Typical puzzles in this game include finding keys and operating semi-complicated machinery.
This game casts you as the vampire Martin Voigt, travelling through a hellish landscape to retrieve three talismans of power and find the three priestesses who can help him.
The setting is imaginative and well-defined. Generally, each room contains a challenge, which at first can be solved with a basic power, and later requires you to fetch items from the other parts of the (small) map.
It was a bit gorey and not for young children. Some of the interactivity was off, in the sense that actions were underclued. But the overall level of polish was high.
This game feels just like all of the 60's scifi stories I read growing up, in a good way.
You play as a young child on a lonely outpost in the sea during a war between Earth and Mars. Alone for the day, you get to use your imagination around the island, until events take a sudden turn.
The multiple viewpoints reminded me favorably of Rover's Day Out and Delphina's House.
There were a few parts where the interactivity just didn't do it for me, which is why I deducted one star.
This game has numerous issues, and is best played with a walkthrough.
With a walkthrough, it can be pretty fun. It does include steps like waiting 19 times in a row, with each Z producing a text dump.
The reason it can be fun is that its story, which has early hints about employees not being all the way there and oddly intelligent robotic devices, is compelling in the large scale.
Worth trying if you like to skim read and don't mind walkthroughs.
This game casts you as a demon in the bureaucracy of hell. You decide to make a break for it and get out.

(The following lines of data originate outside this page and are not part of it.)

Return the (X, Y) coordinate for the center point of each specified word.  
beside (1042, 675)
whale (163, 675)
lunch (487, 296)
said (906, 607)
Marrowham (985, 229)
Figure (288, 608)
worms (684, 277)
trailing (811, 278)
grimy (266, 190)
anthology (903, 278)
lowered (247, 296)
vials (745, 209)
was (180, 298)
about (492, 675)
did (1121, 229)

This game has several NPCs, most of whom respond to just a few topics/activities. It has well-coded puzzles involving searching and manipulation.
But much of it just feels underclued, especially the second half of the game. This makes it somewhat difficult to finish.
This game has you sent on a quest to collect parts to make a magic item, escape from a jail cell, search a dungeon, and has both a classic logic puzzle and a collection of riddles.
I didn't really like it at first, and played through with the walkthrough the whole way. Along the way, though, I began to like it more. The descriptions can be fun and interesting, though unpolished. The story has some fairly large plotholes, but I feel like the game was close to being complete, fun, and bug free, if the author had had more time.
Saving John is a Twine 1 game with the standard CSS and formatting. In it, you find yourself in a dangerous situation and have the opportunity to construct a backstory for what happened.
The backstories involves jealousy, betrayal, love, profanity, and so on. The game is fairly short, but can be replayed several times.
The writing was descriptive, and the interactivity worked, but the story just didn't click with me, and It didn't feel all the way polished.
This game by a good author (see 'Delusions') reminds me a bit of Gris et Jaune by Jason Devlin, another talented author. Both games have very strong openings that hint at a great game full of polish.
However, both were not completely finished/polished in time for the competitions they were entered in. This game, in particular, falls flat in the most exciting part: the actual game simulation. You play as Mario, and you have to jump with timed Glulx effects, but it just doesn't work out, and later levels are, I believe, unfinished.